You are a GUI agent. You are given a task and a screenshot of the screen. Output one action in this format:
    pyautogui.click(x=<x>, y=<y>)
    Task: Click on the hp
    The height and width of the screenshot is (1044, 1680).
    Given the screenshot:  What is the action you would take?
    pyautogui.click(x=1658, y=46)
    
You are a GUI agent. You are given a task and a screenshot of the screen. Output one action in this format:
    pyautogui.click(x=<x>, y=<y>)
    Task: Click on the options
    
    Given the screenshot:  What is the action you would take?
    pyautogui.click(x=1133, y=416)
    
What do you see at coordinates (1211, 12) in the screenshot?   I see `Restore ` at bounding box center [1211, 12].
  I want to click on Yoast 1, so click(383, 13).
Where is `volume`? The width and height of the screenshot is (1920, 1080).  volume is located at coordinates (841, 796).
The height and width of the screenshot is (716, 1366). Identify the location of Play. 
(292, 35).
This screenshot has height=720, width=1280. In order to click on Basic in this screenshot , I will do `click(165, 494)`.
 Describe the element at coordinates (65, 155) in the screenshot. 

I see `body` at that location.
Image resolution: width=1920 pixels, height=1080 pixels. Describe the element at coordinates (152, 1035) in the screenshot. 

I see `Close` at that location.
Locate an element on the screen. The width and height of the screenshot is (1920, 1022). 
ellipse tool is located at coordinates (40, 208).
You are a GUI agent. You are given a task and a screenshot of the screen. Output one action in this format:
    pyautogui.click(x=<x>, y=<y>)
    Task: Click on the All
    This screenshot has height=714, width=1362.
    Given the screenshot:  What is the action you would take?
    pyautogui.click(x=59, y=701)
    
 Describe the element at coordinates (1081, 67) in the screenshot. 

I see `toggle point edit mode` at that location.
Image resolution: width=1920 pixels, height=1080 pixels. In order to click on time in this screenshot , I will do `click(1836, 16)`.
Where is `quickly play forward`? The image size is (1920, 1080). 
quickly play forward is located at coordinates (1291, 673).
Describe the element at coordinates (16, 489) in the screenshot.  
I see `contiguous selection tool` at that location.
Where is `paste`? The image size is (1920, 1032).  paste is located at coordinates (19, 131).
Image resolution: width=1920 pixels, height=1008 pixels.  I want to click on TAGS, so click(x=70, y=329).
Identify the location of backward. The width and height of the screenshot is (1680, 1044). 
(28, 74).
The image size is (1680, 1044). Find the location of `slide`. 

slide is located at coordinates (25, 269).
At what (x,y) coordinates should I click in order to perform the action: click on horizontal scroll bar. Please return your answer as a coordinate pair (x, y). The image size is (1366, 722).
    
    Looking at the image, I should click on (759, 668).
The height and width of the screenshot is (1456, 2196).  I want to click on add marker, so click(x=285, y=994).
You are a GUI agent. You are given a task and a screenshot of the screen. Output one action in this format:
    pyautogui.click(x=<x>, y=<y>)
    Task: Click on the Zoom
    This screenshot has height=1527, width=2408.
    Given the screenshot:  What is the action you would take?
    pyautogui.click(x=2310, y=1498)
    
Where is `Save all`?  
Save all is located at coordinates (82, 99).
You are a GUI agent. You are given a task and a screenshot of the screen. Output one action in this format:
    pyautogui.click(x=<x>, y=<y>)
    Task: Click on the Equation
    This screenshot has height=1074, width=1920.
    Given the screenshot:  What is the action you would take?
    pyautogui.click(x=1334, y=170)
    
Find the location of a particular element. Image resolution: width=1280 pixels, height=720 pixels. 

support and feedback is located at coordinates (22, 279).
☆ ☆ ☆
▶ **Task to complete**: Count how many lines in the records above contain the string "Identify", with case counting. Reply with the number alone.

▶ **Reply to the task**: 2